■ **TASK GOAL**:
The output must be the data, printed exactly as written.

[Stored data]
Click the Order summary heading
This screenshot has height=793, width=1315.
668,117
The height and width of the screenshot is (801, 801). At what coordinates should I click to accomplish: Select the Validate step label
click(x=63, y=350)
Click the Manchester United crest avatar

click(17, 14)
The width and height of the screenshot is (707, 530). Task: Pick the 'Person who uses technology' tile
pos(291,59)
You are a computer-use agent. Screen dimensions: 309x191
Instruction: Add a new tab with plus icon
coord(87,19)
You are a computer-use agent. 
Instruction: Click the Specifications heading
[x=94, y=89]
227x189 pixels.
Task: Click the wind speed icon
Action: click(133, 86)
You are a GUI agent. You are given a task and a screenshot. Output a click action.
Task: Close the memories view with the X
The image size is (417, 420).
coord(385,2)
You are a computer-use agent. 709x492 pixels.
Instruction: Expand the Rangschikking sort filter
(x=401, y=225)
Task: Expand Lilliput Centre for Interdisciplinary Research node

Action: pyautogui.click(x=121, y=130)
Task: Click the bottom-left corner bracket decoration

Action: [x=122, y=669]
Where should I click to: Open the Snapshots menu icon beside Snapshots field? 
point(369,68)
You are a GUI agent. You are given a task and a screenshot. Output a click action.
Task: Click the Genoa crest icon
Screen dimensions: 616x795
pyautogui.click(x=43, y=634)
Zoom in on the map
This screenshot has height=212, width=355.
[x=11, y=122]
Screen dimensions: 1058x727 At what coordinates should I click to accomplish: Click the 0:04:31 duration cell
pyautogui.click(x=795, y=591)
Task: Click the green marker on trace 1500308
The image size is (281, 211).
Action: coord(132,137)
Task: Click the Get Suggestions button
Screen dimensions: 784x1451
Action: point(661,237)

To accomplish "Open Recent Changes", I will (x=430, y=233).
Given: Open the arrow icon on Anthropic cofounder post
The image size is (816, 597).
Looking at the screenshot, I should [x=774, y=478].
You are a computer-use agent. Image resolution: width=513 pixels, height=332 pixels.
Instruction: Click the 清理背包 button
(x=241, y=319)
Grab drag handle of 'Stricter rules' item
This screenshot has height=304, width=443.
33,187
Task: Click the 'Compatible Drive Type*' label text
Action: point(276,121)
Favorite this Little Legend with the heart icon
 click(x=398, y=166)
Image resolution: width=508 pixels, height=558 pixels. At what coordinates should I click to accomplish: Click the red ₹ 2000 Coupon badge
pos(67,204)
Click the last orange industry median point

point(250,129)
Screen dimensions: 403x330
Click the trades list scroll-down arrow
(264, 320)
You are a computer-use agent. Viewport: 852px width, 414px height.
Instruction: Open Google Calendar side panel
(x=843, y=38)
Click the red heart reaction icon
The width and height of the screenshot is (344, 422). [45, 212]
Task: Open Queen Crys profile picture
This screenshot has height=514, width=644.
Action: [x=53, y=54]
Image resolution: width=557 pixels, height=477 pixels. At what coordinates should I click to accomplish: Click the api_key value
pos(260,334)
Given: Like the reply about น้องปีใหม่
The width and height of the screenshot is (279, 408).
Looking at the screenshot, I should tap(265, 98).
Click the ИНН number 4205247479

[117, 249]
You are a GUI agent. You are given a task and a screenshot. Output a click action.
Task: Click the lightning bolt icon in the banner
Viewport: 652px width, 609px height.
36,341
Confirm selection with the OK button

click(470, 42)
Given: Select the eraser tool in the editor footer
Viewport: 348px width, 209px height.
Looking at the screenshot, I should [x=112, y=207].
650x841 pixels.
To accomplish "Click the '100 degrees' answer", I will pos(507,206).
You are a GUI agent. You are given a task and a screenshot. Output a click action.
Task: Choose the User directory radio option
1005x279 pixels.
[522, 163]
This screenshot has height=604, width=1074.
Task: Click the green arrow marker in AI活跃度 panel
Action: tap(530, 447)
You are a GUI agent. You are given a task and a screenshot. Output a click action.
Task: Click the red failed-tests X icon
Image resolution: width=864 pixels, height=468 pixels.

■ **ANSWER TO THE EXERCISE**:
Click the Order summary heading
This screenshot has height=793, width=1315.
668,117
The height and width of the screenshot is (801, 801). At what coordinates should I click to accomplish: Select the Validate step label
click(x=63, y=350)
Click the Manchester United crest avatar

click(17, 14)
The width and height of the screenshot is (707, 530). Task: Pick the 'Person who uses technology' tile
pos(291,59)
You are a computer-use agent. Screen dimensions: 309x191
Instruction: Add a new tab with plus icon
coord(87,19)
You are a computer-use agent. 
Instruction: Click the Specifications heading
[x=94, y=89]
227x189 pixels.
Task: Click the wind speed icon
Action: click(133, 86)
You are a GUI agent. You are given a task and a screenshot. Output a click action.
Task: Close the memories view with the X
The image size is (417, 420).
coord(385,2)
You are a computer-use agent. 709x492 pixels.
Instruction: Expand the Rangschikking sort filter
(x=401, y=225)
Task: Expand Lilliput Centre for Interdisciplinary Research node

Action: pyautogui.click(x=121, y=130)
Task: Click the bottom-left corner bracket decoration

Action: [x=122, y=669]
Where should I click to: Open the Snapshots menu icon beside Snapshots field? 
point(369,68)
You are a GUI agent. You are given a task and a screenshot. Output a click action.
Task: Click the Genoa crest icon
Screen dimensions: 616x795
pyautogui.click(x=43, y=634)
Zoom in on the map
This screenshot has height=212, width=355.
[x=11, y=122]
Screen dimensions: 1058x727 At what coordinates should I click to accomplish: Click the 0:04:31 duration cell
pyautogui.click(x=795, y=591)
Task: Click the green marker on trace 1500308
The image size is (281, 211).
Action: coord(132,137)
Task: Click the Get Suggestions button
Screen dimensions: 784x1451
Action: point(661,237)

To accomplish "Open Recent Changes", I will (x=430, y=233).
Given: Open the arrow icon on Anthropic cofounder post
The image size is (816, 597).
Looking at the screenshot, I should [x=774, y=478].
You are a computer-use agent. Image resolution: width=513 pixels, height=332 pixels.
Instruction: Click the 清理背包 button
(x=241, y=319)
Grab drag handle of 'Stricter rules' item
This screenshot has height=304, width=443.
33,187
Task: Click the 'Compatible Drive Type*' label text
Action: point(276,121)
Favorite this Little Legend with the heart icon
 click(x=398, y=166)
Image resolution: width=508 pixels, height=558 pixels. At what coordinates should I click to accomplish: Click the red ₹ 2000 Coupon badge
pos(67,204)
Click the last orange industry median point

point(250,129)
Screen dimensions: 403x330
Click the trades list scroll-down arrow
(264, 320)
You are a computer-use agent. Viewport: 852px width, 414px height.
Instruction: Open Google Calendar side panel
(x=843, y=38)
Click the red heart reaction icon
The width and height of the screenshot is (344, 422). [45, 212]
Task: Open Queen Crys profile picture
This screenshot has height=514, width=644.
Action: [x=53, y=54]
Image resolution: width=557 pixels, height=477 pixels. At what coordinates should I click to accomplish: Click the api_key value
pos(260,334)
Given: Like the reply about น้องปีใหม่
The width and height of the screenshot is (279, 408).
Looking at the screenshot, I should tap(265, 98).
Click the ИНН number 4205247479

[117, 249]
You are a GUI agent. You are given a task and a screenshot. Output a click action.
Task: Click the lightning bolt icon in the banner
Viewport: 652px width, 609px height.
36,341
Confirm selection with the OK button

click(470, 42)
Given: Select the eraser tool in the editor footer
Viewport: 348px width, 209px height.
Looking at the screenshot, I should [x=112, y=207].
650x841 pixels.
To accomplish "Click the '100 degrees' answer", I will pos(507,206).
You are a GUI agent. You are given a task and a screenshot. Output a click action.
Task: Choose the User directory radio option
1005x279 pixels.
[522, 163]
This screenshot has height=604, width=1074.
Task: Click the green arrow marker in AI活跃度 panel
Action: tap(530, 447)
You are a GUI agent. You are given a task and a screenshot. Output a click action.
Task: Click the red failed-tests X icon
Image resolution: width=864 pixels, height=468 pixels.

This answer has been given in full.